Maybe we need an integer order column, that represents the index of a commit in its MR diff.
Also, it looks like the benefit of storing the commit as a hash is that we don't need to hit the repo at all for the commits. I just had a chat with @ayufan because we both believe it did require FS access (https://gitlab.slack.com/archives/C02PF508L/p1479820954006919), but it turns out that it doesn't.
I think the trade-off is worth it, because as far as I can see, we only use the actual commit objects on the commits tab, in which case we could just as well get them from the repo. (We already load this tab async.)
Most other places, we just use the SHAs, which will now be more efficient to get (no deserialisation penalty). If we only need the ordering when getting the commits from the repo, we could also just let git handle that, and get the commits between the start and head SHAs.
The problem comes with old MRs, I guess, where the commits may not have been kept around in the repository, and so we can only get them from the DB. @DouweM@dzaporozhets do you know if that will be a problem?
@DouweM thanks. Then I think part of this should be to try to display MRs where we can't fetch those refs sensibly, even if we can't show the full data.
Should we store the SHAs in their own commits table?
Advantages:
We save on storage size for the columns that reference SHAs (we're storing two integers in this proposed table, instead of a 40-byte string and an integer). This isn't a benefit when only one table references this commits table, but is everywhere else.

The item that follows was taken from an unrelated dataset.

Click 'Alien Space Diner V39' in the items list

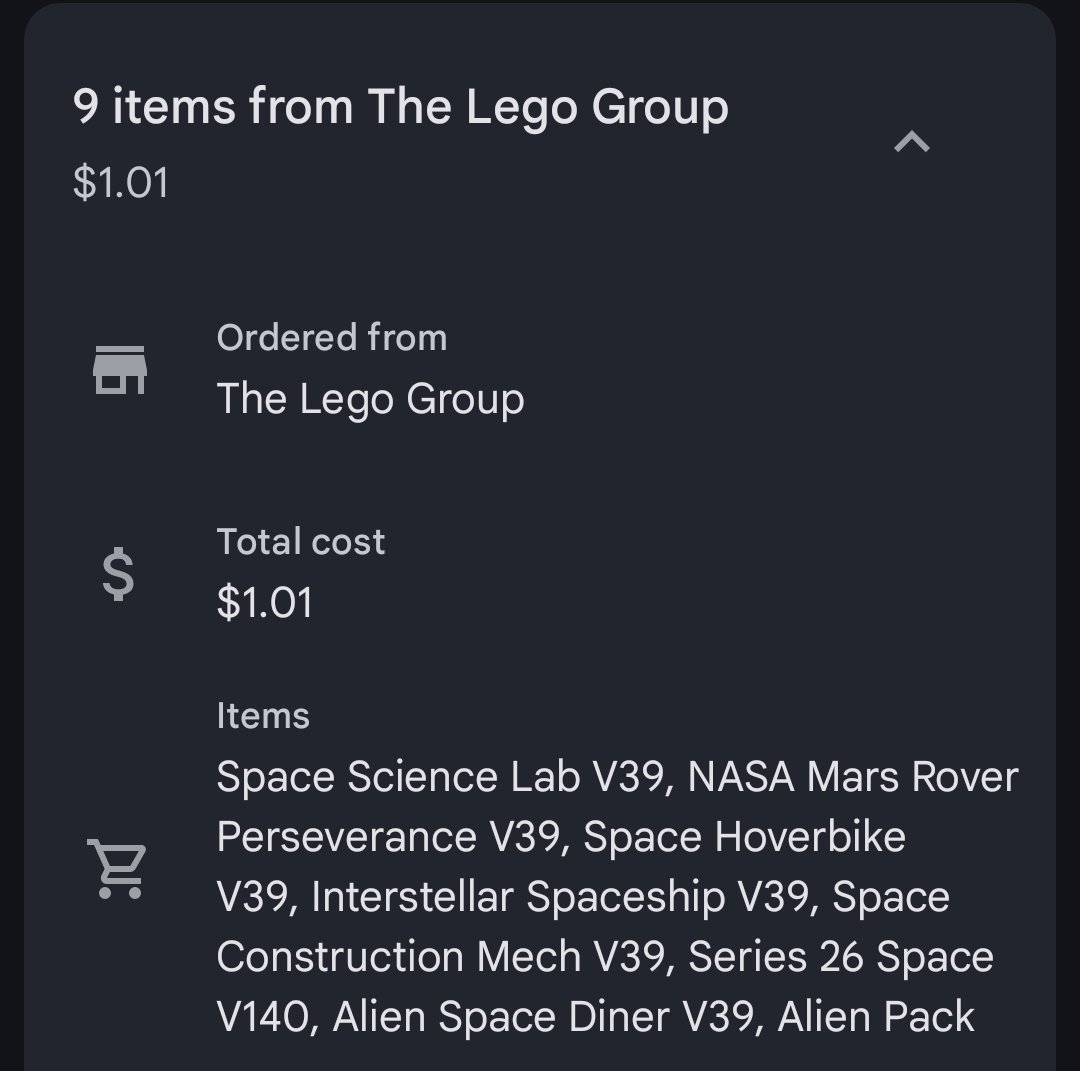pyautogui.click(x=543, y=1017)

If we do need to store some commit metadata in the DB, we can do this for everything that references that commit.
Helps with the 'really remove this commit from the repo' case.
Disadvantages:
The SHA is already the natural key for commits.
It's an extra JOIN in a lot of places.
This table would initially just have one column, the SHA. Other tables would reference it and use foreign keys.
@smcgivern It's worth mentioning that for meta data we eventually want to use Gitaly, so storing metadata also in the DB will result in duplication of data. Apart from these MR diffs, what would this SHAs table be used for?
@yorickpeterse for the metadata, I have no idea, but the Gitaly point is a good one.
In general, the table as proposed only works for MRs, so doesn't help with comments or todos on commits, or pipelines (which also refer to commits).
I think migrating this across in future would also be possible, though, if we did decide we wanted a commits table with id and sha columns, so we can probably ignore this for now.